I went for tennis yesterday after almost ten days of not playing. And I felt so much better! I only played about half an hour, but I didn’t feel like I would collapse at the end of it. And today there’s hardly a hint of stiff or sore muscles in my legs. Last time I played I was so stiff and sore I could barely move for two whole days! And yesterday my game was much better too. Partly that’s because Tennis Sir played with me and he can really regulate the game so that it’s just right for your abilities that day – neither too fast, nor too difficult, but just difficult enough to make you have to stretch yourself a bit. But… I played with Sir last time too, and my game was, in his words, “erratic”. Yesterday, it was beautiful – we had several 20-shot rallies and even Sir said I had made “zero errors”. I came away feeling that maybe, just maybe, I could play tennis. I haven’t felt like that for a long, long time. Last time, I seriously thought I should give it up… at least for a while.
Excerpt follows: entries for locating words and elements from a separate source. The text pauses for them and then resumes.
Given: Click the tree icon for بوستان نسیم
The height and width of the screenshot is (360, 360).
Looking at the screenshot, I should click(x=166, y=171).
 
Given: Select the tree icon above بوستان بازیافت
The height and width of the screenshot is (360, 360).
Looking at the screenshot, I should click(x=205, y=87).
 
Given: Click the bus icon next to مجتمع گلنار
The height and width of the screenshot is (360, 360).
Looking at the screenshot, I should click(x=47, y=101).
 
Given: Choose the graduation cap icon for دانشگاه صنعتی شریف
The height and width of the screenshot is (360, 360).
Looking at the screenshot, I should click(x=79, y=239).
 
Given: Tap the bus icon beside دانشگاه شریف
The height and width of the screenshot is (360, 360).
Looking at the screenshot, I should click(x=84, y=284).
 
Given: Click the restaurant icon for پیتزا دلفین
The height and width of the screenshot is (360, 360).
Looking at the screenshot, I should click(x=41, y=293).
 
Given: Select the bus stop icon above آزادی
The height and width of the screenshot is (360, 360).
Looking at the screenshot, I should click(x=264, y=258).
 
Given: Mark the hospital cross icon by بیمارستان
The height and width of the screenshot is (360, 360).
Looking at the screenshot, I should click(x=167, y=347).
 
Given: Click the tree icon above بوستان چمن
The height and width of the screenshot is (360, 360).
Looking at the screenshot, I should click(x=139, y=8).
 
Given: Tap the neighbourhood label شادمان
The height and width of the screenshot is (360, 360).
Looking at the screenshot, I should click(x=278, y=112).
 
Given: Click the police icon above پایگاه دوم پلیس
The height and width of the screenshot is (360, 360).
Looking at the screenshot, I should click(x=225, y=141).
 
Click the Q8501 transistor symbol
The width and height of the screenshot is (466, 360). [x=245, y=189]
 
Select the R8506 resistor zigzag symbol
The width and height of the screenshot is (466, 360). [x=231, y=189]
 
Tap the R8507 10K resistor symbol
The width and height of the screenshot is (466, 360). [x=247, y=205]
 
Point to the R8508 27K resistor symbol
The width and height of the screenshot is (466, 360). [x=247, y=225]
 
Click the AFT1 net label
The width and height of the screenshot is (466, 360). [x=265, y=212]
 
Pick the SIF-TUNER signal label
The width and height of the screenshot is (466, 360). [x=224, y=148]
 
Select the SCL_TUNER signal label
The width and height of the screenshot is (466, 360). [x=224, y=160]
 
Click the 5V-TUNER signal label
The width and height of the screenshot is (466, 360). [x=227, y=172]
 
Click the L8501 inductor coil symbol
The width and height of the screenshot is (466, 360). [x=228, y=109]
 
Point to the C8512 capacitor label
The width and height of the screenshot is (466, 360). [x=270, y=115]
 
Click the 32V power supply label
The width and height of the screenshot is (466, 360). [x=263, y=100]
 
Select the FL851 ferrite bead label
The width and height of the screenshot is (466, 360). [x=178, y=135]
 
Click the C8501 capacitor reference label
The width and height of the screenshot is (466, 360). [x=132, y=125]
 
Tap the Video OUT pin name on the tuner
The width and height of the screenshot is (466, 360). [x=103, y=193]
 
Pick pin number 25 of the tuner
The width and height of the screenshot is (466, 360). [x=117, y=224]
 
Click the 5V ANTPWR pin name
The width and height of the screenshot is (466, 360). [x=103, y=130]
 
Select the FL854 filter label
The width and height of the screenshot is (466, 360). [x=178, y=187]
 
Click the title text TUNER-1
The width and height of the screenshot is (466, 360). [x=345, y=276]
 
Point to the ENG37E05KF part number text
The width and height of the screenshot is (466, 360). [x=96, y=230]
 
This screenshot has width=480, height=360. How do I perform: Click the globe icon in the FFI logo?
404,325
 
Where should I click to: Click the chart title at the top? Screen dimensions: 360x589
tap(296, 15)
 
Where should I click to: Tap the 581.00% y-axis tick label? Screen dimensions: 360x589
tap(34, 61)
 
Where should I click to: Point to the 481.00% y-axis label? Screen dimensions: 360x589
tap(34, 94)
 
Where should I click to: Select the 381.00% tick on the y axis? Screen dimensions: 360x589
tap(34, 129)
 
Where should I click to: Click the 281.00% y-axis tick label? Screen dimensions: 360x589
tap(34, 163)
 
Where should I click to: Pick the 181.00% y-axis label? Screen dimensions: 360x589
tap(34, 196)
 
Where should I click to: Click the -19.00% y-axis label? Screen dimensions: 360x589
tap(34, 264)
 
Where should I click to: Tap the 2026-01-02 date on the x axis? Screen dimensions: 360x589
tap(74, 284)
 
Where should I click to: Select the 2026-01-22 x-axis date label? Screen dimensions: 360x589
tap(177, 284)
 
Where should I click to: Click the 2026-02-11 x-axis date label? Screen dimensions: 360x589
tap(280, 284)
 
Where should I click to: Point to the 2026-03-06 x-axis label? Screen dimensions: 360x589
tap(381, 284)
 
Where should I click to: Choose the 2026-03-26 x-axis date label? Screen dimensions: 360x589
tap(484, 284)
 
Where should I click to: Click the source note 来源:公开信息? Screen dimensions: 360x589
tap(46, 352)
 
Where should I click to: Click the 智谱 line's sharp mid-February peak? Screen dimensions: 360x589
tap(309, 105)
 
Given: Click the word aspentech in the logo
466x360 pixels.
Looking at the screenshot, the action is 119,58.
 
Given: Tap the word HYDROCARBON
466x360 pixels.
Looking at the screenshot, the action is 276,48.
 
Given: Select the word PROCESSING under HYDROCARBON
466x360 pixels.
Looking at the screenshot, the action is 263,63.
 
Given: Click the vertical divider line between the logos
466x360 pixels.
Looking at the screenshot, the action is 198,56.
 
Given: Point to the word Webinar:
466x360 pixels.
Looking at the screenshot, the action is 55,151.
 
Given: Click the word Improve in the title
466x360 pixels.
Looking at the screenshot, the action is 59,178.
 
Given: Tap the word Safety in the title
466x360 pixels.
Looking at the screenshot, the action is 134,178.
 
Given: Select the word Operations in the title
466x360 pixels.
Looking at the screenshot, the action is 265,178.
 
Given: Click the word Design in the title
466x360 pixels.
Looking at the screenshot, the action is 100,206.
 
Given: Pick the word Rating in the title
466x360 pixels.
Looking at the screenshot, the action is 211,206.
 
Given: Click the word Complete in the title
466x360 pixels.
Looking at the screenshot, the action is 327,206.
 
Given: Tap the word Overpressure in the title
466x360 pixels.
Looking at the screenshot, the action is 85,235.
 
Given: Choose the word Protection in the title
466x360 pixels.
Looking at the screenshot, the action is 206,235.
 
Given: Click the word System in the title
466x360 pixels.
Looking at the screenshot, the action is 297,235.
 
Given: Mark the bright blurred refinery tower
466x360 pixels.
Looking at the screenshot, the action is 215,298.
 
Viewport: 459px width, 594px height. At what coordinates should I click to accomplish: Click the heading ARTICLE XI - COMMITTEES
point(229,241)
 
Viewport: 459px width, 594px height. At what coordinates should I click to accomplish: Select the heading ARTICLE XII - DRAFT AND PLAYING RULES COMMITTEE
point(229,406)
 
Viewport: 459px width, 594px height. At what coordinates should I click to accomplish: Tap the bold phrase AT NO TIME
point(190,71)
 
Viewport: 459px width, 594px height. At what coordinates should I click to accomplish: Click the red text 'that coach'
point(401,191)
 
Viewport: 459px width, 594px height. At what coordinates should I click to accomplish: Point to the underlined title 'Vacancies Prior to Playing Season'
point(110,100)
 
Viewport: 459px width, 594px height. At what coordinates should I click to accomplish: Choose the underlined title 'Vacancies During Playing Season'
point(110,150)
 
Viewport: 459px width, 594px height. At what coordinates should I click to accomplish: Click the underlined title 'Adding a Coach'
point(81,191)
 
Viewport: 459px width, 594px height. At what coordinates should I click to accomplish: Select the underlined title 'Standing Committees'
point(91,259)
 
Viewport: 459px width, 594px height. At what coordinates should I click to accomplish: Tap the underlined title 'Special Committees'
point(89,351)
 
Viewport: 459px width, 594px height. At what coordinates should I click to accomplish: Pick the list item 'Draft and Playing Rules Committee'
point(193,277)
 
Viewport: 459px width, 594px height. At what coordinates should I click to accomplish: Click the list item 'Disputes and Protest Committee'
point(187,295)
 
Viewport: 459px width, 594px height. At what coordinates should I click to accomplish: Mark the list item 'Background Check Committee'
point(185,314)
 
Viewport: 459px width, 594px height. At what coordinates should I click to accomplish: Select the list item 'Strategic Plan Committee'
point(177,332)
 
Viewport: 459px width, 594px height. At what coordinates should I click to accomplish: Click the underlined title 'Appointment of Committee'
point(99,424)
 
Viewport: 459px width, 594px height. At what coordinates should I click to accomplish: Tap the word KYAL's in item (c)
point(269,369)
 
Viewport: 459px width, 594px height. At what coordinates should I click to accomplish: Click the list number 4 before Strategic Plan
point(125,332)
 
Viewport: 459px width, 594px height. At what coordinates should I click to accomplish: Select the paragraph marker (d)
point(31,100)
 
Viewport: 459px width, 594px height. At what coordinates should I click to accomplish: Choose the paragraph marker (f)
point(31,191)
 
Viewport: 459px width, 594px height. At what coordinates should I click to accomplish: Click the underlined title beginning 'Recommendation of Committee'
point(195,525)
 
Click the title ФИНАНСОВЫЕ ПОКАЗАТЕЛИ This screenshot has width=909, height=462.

What’s even better is, today’s Friday. Usually that means I drag myself out of bed feeling exhausted. Today I jumped out at 6 a.m. and went for a walk!
Well, what do you know? That doctor who was so extremely disinterested? Maybe he knew what he was doing after all! – despite the attitude.
And who would have thought that a couple of vitamins could make such a difference to one’s energy levels? Not me, for sure! I told you how ridiculous I felt going to a doctor because “I’m tired”? Now I feel even more stupid, because I probably should have done it long ago. Thank you, Chris, for providing the impetus I needed.
While I’m pleased and hugely relieved at having my energy levels bounce back like this, I’m slightly worried about what will happen once I stop popping pills. Amit has been persuading me to go to a homeopathic doctor, and other friends have mentioned Ayurvedic doctors. Despite the popularity of both homeopathy and ayurveda, despite the number of people who have been miraculously cured by these systems when allopathy failed, despite the number of skeptics who have been “converted”… I’m still highly skeptical. But I have to admit that after several months of allopathic medicines for a gastric problem, I’m beginning to think that, after all, what do I lose by trying out “alternative” medicine.
But first, I’ll try out the holiday treatment. That should prove highly therapeutic, I expect.